### TEXT BLOCK

Do you love spaghetti?
Wish it was just a little healthier for you and your family?
Well, there are other options to increase the nutritional value of spaghetti.
Back home growing up, my sweet mother used to make spaghetti on a regular basis. It was always delicious and I could eat it for days. As I started growing up, I wanted spaghetti but I did not want all of the grains that were associated. At the time, I didn’t really know why grains were not beneficial, but it was something I wanted to minimize the intake. Luckily, there were some recipes floating around on the internet that involved zoodles and spaghetti squash. Decided to try it and here we go…
There are 4 easy ways to cook spaghetti squash:
1. Lay face down on a cookie sheet at 400 degrees for 40 minutes
2. Lay face down in a pot of boiling water for 10-15 minutes
3. Lay face down in microwave on high for 12 minutes
4. Place whole squash in a crock pot with 1-2 cups of water. Cook on low for 4-6 hours
There are many types of spaghetti sauce, so choose what one is your favorite. Through different experiments, I have found a love for Newman’s own Common Good Organic Sauce. All profits go to charity so what’s not to love?!
Another personal preference is the use of ground turkey over the use of ground beef. Ground beef still tastes great but has a more oily film due to the fats found in the ground beef. If it is possible, grass fed, natural and free-range choices are the best when it comes to ground beef. They will be free of hormones, antibiotics, and never fed grains or animal byproducts. Naturally raised beef will provide more nutrients and healthy range of omega fatty acids.
Negative issues with grains are that they are empty calories. Could be compared to eating cardboard with the amount of nutrients they provide. Depending on where the wheat came from, conventionally raised wheat has been sprayed with toxins and pesticides, as well as hybridized to grow stronger. America loves to cut down the grains before they have sprouted so none of the nutrients are available. Sprouting means the grains have allowed to open up before cutting down so they nutrients are present upon consumption. If you have a choice, I suggest getting anything sprouted if you need or want grains in your diet. Gluten is also found in grains, many people have an intolerance to, while others have Celiac and cannot tolerate any gluten at any point. Gluten free diets have become all the rage lately, so if you are following a gluten free lifestyle, then this spaghetti squash recipe is the one for you!

### WHAT THE EXERCISE ASKS
List each method the spaghetti squash text gives for cooking spaghetti squash, with its time and setting. These records come from a separate source.

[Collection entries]
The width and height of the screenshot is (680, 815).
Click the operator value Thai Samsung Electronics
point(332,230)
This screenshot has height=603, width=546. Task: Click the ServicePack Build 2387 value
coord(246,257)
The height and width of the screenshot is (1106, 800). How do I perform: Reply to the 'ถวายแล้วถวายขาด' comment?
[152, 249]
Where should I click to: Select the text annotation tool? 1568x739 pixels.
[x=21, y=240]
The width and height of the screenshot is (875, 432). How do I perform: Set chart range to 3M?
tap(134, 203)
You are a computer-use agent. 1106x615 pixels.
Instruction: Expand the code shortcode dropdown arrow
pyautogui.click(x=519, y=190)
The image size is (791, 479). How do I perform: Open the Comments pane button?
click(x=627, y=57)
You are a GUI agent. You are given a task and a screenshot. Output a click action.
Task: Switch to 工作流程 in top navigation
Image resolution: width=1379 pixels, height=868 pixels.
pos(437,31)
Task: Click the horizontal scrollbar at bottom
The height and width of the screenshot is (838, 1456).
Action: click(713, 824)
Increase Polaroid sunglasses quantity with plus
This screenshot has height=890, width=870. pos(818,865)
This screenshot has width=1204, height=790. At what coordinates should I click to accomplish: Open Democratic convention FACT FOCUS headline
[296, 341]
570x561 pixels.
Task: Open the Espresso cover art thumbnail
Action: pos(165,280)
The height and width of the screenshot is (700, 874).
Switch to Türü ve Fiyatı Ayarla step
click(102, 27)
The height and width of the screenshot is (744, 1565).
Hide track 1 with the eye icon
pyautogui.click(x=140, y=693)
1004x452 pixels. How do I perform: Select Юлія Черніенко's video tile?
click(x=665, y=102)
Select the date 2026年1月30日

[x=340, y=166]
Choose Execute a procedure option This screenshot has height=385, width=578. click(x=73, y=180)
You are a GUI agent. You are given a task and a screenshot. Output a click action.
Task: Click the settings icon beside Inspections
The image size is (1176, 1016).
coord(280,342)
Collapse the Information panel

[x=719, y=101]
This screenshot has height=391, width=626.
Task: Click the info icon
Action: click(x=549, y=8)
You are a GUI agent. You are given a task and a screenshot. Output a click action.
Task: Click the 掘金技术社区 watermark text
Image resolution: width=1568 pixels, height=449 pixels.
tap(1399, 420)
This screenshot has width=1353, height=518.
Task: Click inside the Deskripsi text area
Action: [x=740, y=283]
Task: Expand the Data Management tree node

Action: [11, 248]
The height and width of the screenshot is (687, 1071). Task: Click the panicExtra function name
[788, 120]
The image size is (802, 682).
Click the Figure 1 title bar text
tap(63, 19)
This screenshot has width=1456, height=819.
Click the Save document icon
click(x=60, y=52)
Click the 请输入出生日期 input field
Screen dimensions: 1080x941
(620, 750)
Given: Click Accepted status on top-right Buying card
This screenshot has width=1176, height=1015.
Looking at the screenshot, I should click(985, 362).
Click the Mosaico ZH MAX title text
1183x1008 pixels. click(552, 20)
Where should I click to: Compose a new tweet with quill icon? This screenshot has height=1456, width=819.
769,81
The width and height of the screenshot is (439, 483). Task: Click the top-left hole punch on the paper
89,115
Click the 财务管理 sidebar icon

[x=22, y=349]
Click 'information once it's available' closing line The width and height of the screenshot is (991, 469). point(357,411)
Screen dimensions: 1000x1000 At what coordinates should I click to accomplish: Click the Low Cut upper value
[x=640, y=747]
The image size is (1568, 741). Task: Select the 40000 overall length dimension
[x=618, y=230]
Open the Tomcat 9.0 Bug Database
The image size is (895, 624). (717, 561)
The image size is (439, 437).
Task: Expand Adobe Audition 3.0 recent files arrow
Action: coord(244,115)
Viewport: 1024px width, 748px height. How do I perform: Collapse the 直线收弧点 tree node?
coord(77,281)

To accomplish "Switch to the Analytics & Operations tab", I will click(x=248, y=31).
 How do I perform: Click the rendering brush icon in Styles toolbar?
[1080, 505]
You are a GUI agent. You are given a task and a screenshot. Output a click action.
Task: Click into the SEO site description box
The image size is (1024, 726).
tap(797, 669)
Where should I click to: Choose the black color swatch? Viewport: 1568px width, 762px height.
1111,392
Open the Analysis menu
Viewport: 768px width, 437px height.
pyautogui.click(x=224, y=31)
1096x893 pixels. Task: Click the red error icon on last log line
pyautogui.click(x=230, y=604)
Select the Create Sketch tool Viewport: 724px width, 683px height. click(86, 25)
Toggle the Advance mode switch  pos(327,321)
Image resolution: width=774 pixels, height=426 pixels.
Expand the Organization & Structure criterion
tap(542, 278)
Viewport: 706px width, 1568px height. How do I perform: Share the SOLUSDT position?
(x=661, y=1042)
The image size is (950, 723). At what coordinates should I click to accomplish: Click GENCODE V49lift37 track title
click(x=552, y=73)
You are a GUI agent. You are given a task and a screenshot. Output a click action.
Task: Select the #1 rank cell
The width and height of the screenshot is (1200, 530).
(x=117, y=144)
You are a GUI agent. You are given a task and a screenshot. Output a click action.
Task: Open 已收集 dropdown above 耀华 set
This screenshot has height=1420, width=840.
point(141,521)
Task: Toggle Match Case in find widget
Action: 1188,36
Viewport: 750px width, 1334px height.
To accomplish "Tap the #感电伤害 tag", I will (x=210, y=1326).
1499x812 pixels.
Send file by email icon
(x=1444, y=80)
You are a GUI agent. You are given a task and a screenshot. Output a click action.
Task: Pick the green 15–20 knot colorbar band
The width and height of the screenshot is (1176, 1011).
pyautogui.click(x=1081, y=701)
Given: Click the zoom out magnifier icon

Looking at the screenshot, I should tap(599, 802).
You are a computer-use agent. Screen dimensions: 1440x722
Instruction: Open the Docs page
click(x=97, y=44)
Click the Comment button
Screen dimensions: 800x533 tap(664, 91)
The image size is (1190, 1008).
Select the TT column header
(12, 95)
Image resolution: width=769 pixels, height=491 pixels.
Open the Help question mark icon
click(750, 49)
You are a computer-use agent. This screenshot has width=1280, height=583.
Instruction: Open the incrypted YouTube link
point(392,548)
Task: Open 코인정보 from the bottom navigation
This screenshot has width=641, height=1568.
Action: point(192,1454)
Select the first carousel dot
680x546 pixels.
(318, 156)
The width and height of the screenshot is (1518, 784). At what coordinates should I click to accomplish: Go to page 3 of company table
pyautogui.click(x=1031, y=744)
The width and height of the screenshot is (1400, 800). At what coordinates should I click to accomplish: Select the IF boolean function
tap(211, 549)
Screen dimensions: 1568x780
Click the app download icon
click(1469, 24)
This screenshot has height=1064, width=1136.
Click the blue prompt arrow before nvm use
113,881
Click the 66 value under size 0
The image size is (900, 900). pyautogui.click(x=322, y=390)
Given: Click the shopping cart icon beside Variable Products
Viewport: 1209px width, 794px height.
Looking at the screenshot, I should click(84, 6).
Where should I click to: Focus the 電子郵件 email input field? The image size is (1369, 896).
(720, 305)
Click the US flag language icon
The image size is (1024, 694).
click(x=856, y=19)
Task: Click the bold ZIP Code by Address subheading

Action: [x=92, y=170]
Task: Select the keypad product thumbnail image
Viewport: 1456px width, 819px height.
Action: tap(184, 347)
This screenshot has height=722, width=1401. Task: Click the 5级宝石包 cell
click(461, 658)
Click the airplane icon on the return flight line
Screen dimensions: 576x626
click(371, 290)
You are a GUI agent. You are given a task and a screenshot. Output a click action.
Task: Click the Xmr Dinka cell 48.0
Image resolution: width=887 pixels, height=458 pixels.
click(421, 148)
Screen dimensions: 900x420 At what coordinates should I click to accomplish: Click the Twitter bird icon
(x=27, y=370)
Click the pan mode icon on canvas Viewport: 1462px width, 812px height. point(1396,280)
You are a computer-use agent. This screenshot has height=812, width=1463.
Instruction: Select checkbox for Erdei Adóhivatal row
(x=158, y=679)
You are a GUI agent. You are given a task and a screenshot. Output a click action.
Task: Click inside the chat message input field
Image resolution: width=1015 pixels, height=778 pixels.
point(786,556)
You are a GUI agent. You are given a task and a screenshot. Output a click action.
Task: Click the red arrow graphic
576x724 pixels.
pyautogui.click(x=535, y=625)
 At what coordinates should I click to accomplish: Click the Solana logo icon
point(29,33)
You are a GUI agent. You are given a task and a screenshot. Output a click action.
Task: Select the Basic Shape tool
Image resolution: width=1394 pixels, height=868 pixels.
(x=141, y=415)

### SOLUTION TO THE EXERCISE
1. Lay it face down on a cookie sheet at 400 degrees for 40 minutes.
2. Lay it face down in a pot of boiling water for 10-15 minutes.
3. Lay it face down in the microwave on high for 12 minutes.
4. Place the whole squash in a crock pot with 1-2 cups of water and cook on low for 4-6 hours.